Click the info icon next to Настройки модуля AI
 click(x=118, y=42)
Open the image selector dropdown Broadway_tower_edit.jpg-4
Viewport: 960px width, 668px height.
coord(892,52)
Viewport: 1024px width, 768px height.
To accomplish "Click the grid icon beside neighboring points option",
---
- Required work: Reproduce, exactly and in full, the lines from the one that contains "Viewport: 960px width, 668px height." to the end of the material.

- Answer to this exercise:
Viewport: 960px width, 668px height.
coord(892,52)
Viewport: 1024px width, 768px height.
To accomplish "Click the grid icon beside neighboring points option",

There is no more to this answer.